Cómo hacer ñoquis de papa caseros, paso a paso
- Para empezar, lavá bien las papas y hervilas enteras, con cáscara. Este paso es clave para que no absorban agua de más y la masa no quede blanda. Podés hacerles un corte alrededor antes de llevarlas a la olla para pelarlas más fácil después. Están listas cuando al pincharlas se sienten bien tiernas.
- Retiralas del agua y dejalas entibiar lo justo para poder manipularlas sin quemarte. Con ese corte previo, la piel sale casi sola.
- Con las papas todavía calientes, hacé un puré y condimentá con sal y pimienta. Mezclá bien y sumá el huevo batido.
- Incorporá la harina de a poco, sin volcar todo de una, ya que la cantidad puede variar según la humedad de las papas.
- Uní la preparación con las manos hasta lograr una masa suave y apenas integrada. No hace falta amasar demasiado: cuanto menos la trabajes, más livianos van a quedar.
- Dividí la masa en tiras, armá rollitos finos y cortalos en porciones de unos 2 o 3 centímetros. Si querés darles la forma clásica, podés pasarlos por un tenedor o una tablita enharinada, aunque también podés dejarlos más rústicos.
- A medida que los vayas formando, colocalos sobre una superficie con harina para evitar que se peguen entre sí.
- Para cocinarlos, herví abundante agua con sal y sumalos en tandas. Primero van a ir al fondo: cuando suban a la superficie, dejalos un minuto más y retiralos. Así te asegurás de que queden en su punto justo.

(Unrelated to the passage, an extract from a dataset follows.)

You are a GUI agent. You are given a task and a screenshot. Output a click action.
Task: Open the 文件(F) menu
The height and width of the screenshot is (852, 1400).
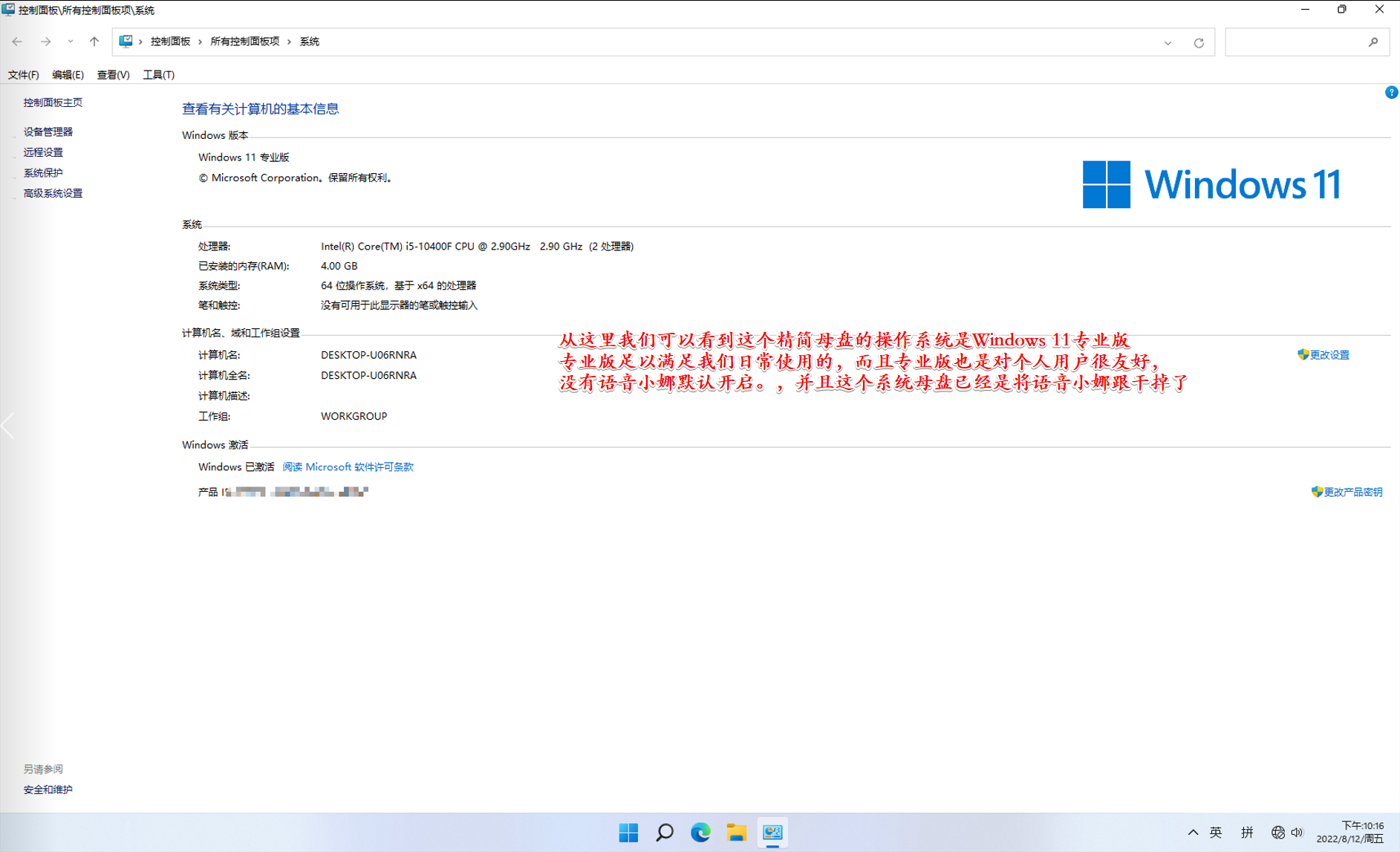coord(23,74)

Claves para que salgan perfectos
Antes de empezar, hay algunos puntos simples que hacen la diferencia en el resultado final.
La papa tiene que ser la protagonista y no la harina, como pasa con otras pastas. Por eso, conviene hervirlas con cáscara para evitar que absorban agua de más y así no tener que sumar harina extra a la masa.
También es clave elegir papas más bien harinosas y no tan húmedas, porque eso ayuda a lograr una textura más liviana. En la misma línea, no hay que excederse con la harina: si te pasás, pueden quedar pesados y perder esponjosidad.
A la hora de darles forma, podés usar la clásica tablita o simplemente un tenedor enharinado, que cumple la misma función y deja ese marcado típico.
Si te sobra masa, una buena opción es freezarlos crudos. Primero colocalos separados en una bandeja, y una vez que estén duros, guardalos en bolsas por porciones para tener siempre listos.
Opciones de salsas para acompañar y variar el plato
Una buena salsa puede cambiar por completo el resultado final y darle un toque distinto a cada preparación. Estas son algunas alternativas que combinan muy bien:
- Salsa de tomate: la más elegida, simple y rendidora, que aporta sabor sin tapar el protagonismo del plato.
- Pesto: con albahaca, ajo y frutos secos, suma frescura y un perfil más aromático.
- A base de quesos: ya sea con parmesano o variantes más intensas, aporta cremosidad y un gusto más marcado.
- Manteca y salvia: una opción básica pero muy sabrosa, ideal para quienes prefieren algo más liviano.
- Crema: suave y untuosa, perfecta para lograr una textura más delicada y pareja.